Now that's an interesting point. I do find it hard to understand it when someone who has been busy working in the work wants to spend time at the weekend doing their hobby rather than spending time with DCs and doing the house stuff that also needs doing. DCs get older before you know it. I know people say that hobbies are important and it's only a few hours but family time is important.
I was mainly talking about one doing one sat one doing the next etc so you have another day to do a family day out. We have at the very least a family day out once a week, but usually more frequently as a lot of the things I do are at night. Dh wont commit to anything that is a regularly weekly thing.
With what dads did when I was growing up. My dad did nights on own with us every week as my mum did nights. Did all packed lunches, can cook anything, did all cooking for xmas dinners and family function meals, took me, my brother out all the time, and often our friends to, did weekly food shop, and did all drivng us to our extra curricular activities. He went to every parents evening, play and open day that I ever had.
We live in a sexist society, and we are all products of it. My DH comes from one of the least sexist cultures I've ever seen, but it's still by no means perfect. I've always been strong and independent, but still, despite this, DH and I find ourselves slipping into the traditional men's/women's roles in our relationship sometimes. I only had my full feminist awakening last year, DH hasn't had his yet, though hopefully my rants about sexist BS I read about are having some effect on him!
I'm waffling though - I'm trying to paint a picture of a relationship where we're both intelligent people, equal in terms of childcare/housework, but still both products of the society we live in, which means we're not as always as equal as we could be, and sometimes need to step back and make adjustments.
DH is always willing to listen, always willing to make that adjustment if I tell him I feel to much of the domestic burden is slipping onto my shoulders. But it needs awareness and vigilance, and I suspect the same applies to any relationship unless the man has truly had a feminist awakening. And if I, as a woman, didn't have mine until I was nearly 40, it's a bit much to expect DH, as a man, to immediately have one too.
It certainly is comforting to me to be very aware that I don't need DH in any way, as much as I do want him in my life. But if I were to find that he were hindering me in my ambitions, my happiness, if I were having to give up any part of myself to "keep" him, I would cut him loose. And I'm sure he's well aware of that.
I wish he liked tattoos more though - that's the one area where I have compromised and respected his feelings, and not got nearly as many as I would like to have.
I'm sure there's a point in there somewhere!!
"So what are you looking for in a man? What would he have to be like to be tolerable?"
He would have to be a) intelligent and b) a genuine feminist ally and c) look like George Clooney.
OK maybe I'd drop c). <Regrets concession immediately>
But seriously, most men aren't feminist allies. They pay lip service to equality, but as soon as they are even vaguely challenged on real, substantive issues where they feel their privilege is being threatened, they suddenly reveal themselves as bog-standard sexists who only want equality to go as far as is convenient for them and no further.

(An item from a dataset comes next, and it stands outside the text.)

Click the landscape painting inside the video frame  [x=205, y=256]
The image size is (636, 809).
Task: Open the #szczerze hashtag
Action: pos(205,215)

They're not really capable of thinking outside the parameters of patriarchal assumptions and I've got to a stage where I find that really boring and limited and vaguely disappointing. I used to have such a high opinion of men. <Sigh>
I literally only know one man whom I would describe as genuinely understanding feminist issues and aware of his own privilege as a white educated able-bodied man and as he's my brother and I don't fancy him and we're not wierdies, he's off my candidate list. I don't mean a man has to go on demos etc. - just even understanding what feminism is and acknowledging his own privilege would be enough, but I literally don't know any men like that. They're all very nice, but just not very interesting - stuck inside the patriarchal thought-prison.
My DH comes close
I have taught him most of what he knows though
I think the best we can hope for is that they listen properly listen and reflect
I don't want a lapdog who does what I tell him to, or pretends to think the way he thinks feminists expect him to
I want him to come to those conclusions by himself, even if it takes a while
and it sometimes does...
an inherently good guy is half the battle, IMO
the rest, he has to want to get there himself
We have never done traditional roles at home, but dh had 3 months off when dd1 was born and so did everything for me. I would say overall I do less than dh, as my career is more important. Dh came to me fully trained, but I am a work in progress.